Church is in state of “Sede Vacante”


With the death of John Paul II, the Church enters a state known as “Sede Vacante,” the principle of “no innovar” is invoked and most of the Vatican offices of the Roman Curia become vacant until the election of the new Pontiff.

According to the Apostolic Constitution Universi Dominici Gregis issued by Pope John Paul II in 1996, the government of the Church is entrusted to the College of Cardinals solely for the dispatch of ordinary business and of matters which cannot be postponed , and for the preparation of everything necessary for the election of the new Pope.

Paragraph 1 states, “The College of Cardinals has no power or jurisdiction in matters which pertain to the Supreme Pontiff during his lifetime or in the exercise of his office, such matters are to be reserved completely and exclusively to the future Pope.”

While the See is vacant, there are two kinds of Congregations of the Cardinals: General Congregations, which include the whole College and are held before the beginning of the election, and Particular Congregations

All the Cardinals who are not legitimately impeded must attend the General Congregations, once they have been informed of the vacancy of the Apostolic See.

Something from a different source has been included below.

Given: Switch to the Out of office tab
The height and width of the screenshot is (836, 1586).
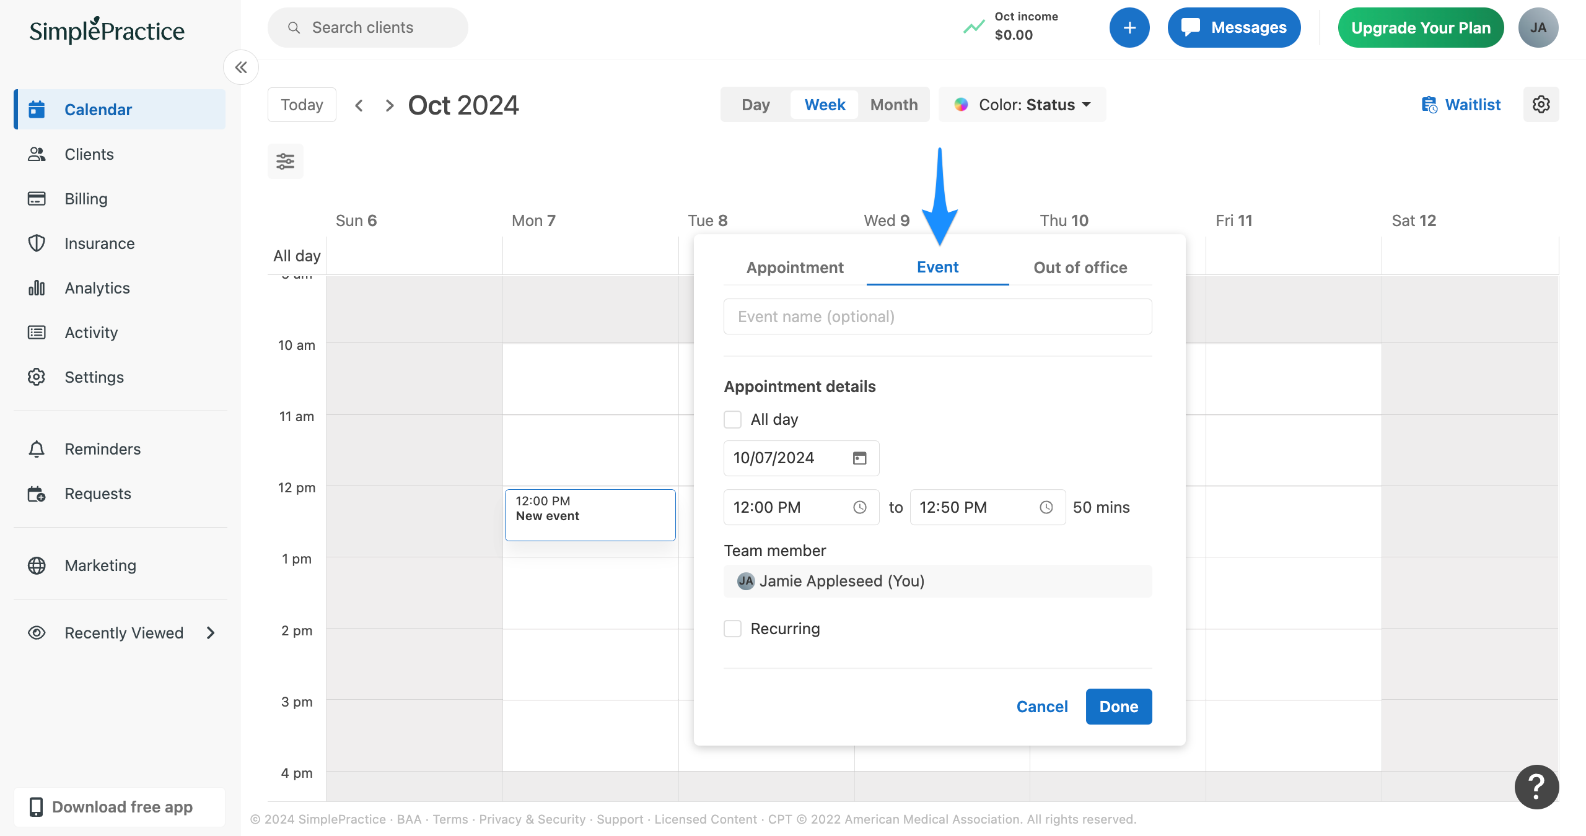Looking at the screenshot, I should [1080, 267].
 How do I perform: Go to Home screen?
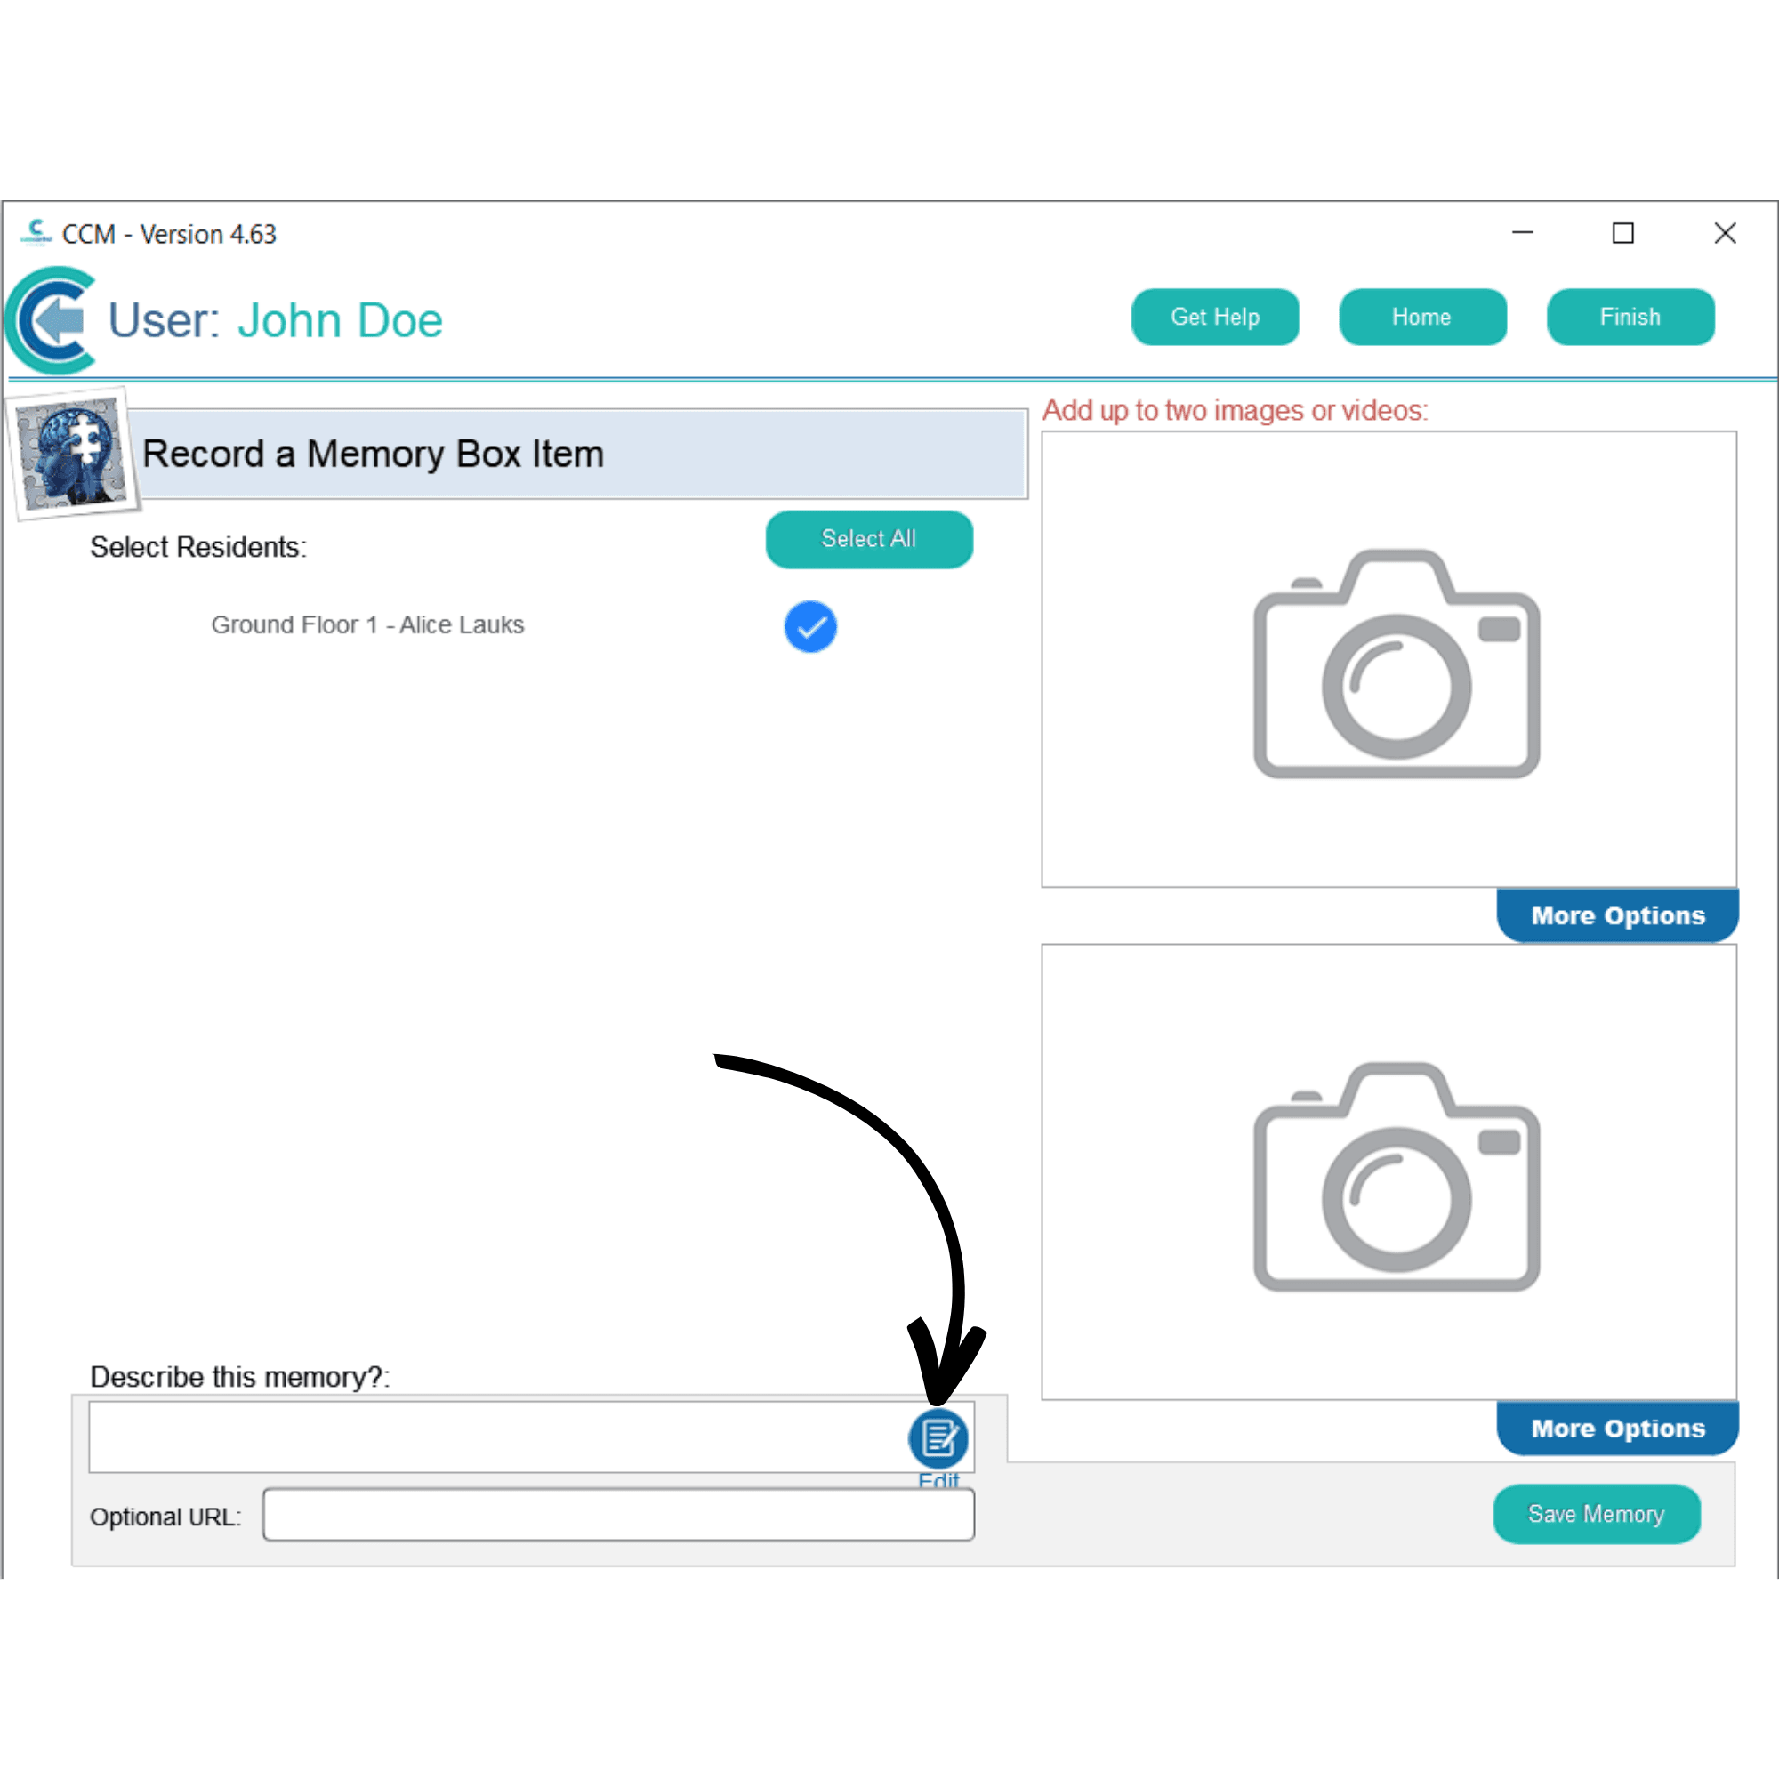(x=1421, y=317)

Cardinals who do not enjoy the right of electing the Pope are not required to attend the General Congregations, should they prefer.

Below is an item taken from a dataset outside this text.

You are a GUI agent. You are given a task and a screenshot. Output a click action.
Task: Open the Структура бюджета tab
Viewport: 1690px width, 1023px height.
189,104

The questions decided by the congregations, by simply majority, include fixing the day, hour and manner in which the body of the deceased Pope shall be brought to the Vatican Basilica in order to be exposed for the homage of the faithful;  making all necessary arrangements for the funeral rites of the deceased Pope; organizing accomodations for the Cardinal electors at the Domus Santa Marta; entrusting to two ecclesiastics known for their sound doctrine, wisdom and moral authority the task of presenting to the Cardinals two well-prepared meditations on the problems facing the Church at the time and on the need for careful discernment in choosing the new Pope; approving expenses incurred from the death of the Pope until the election of his successor; reading any documents left by the deceased Pope for the College of Cardinals; and arranging for the destruction of the Fisherman's Ring and of the lead seal with which Apostolic Letters are dispatched

The Particular Congregations are made up of the Cardinal Camerlengo and three Cardinals, called Assistants, chosen by lot.  The Particular Congregations are to deal only with questions of lesser importance which arise on a daily basis or from time to time.